------ SUPPLIED INFORMATION ------
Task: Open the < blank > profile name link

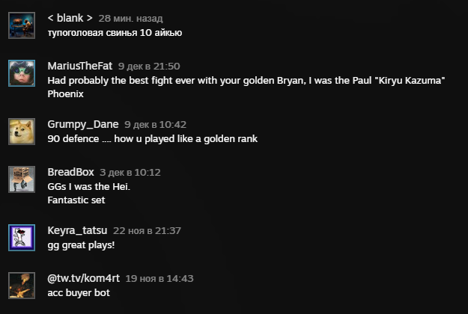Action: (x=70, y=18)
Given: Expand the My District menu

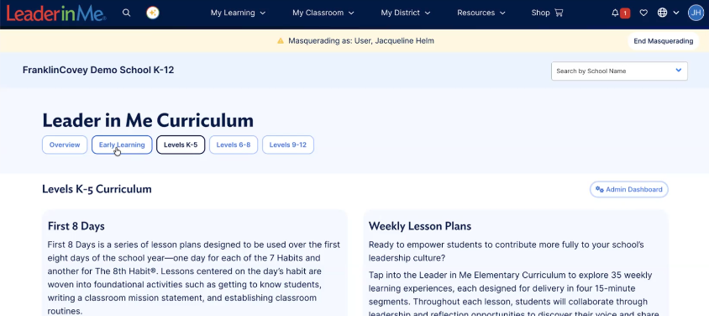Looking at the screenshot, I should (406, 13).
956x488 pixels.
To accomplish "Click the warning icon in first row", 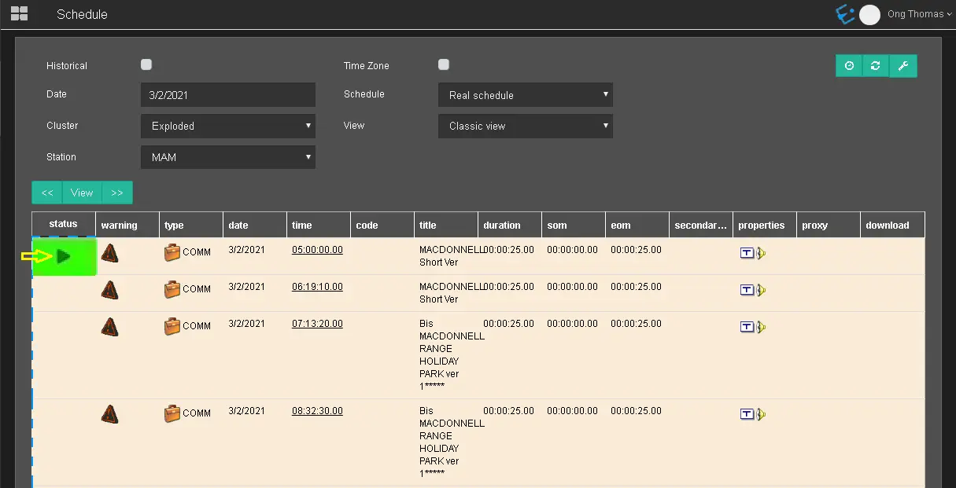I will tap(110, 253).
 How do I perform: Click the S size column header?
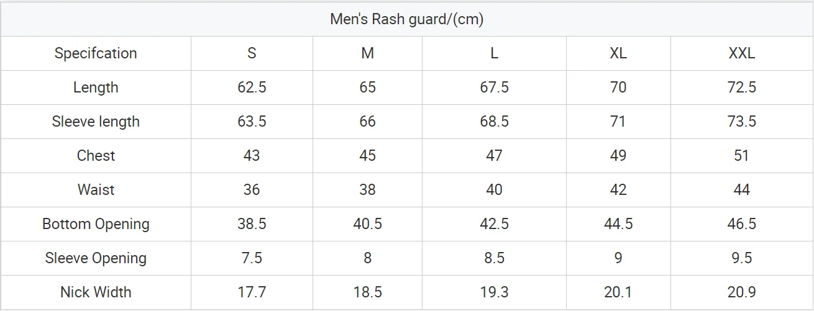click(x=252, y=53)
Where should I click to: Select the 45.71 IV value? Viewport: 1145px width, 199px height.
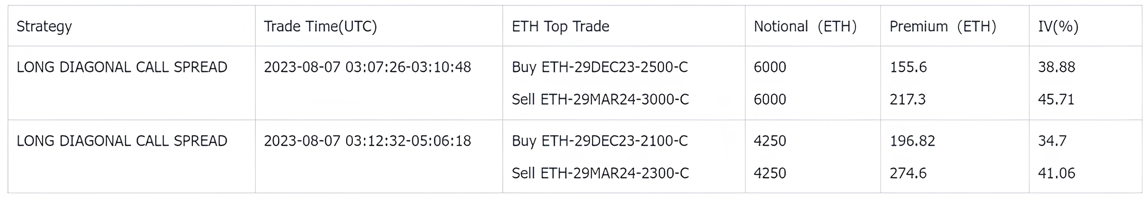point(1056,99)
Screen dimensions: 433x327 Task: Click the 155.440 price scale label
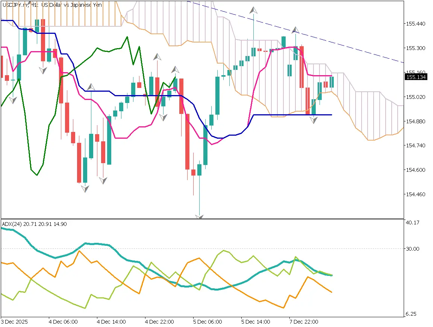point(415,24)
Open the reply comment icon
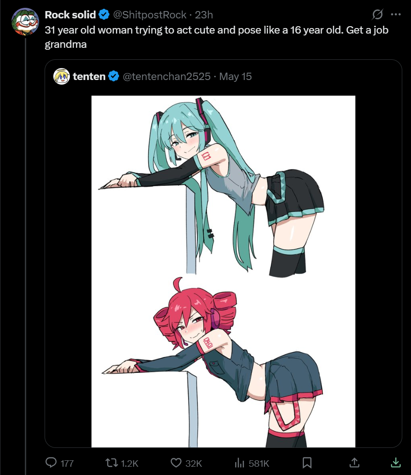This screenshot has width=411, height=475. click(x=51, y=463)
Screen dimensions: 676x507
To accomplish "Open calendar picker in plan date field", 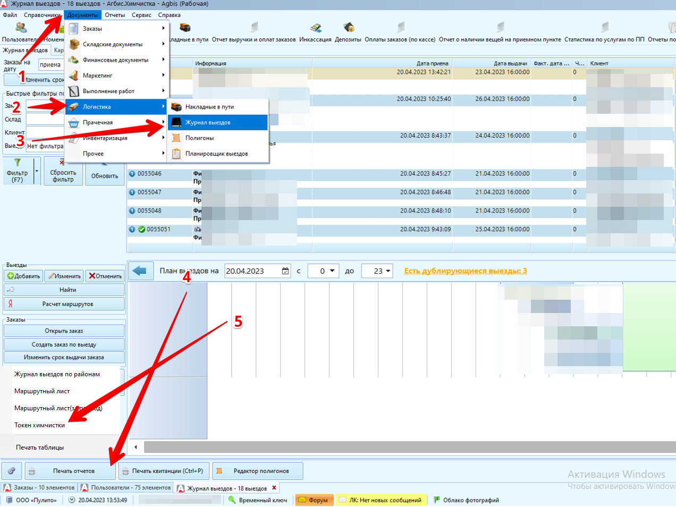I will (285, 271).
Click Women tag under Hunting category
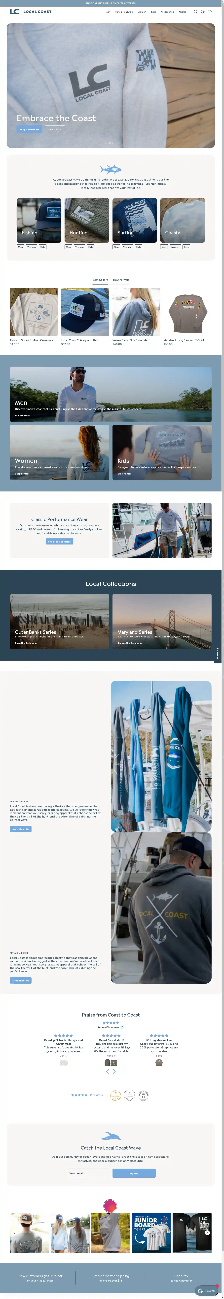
------
Exact copy, pictures excluded: every line above from the one containing "How do I perform: Click" to the one containing "Screen dimensions: 676x507", inclusive, and nothing more.

 How do I perform: Click the S size column header?
click(x=252, y=53)
Where should I click to: Select the 45.71 IV value? Viewport: 1145px width, 199px height.
point(1056,99)
Screen dimensions: 433x327 Task: Click the 155.440 price scale label
point(415,24)
Open the reply comment icon
This screenshot has width=411, height=475. click(x=51, y=463)
Screen dimensions: 676x507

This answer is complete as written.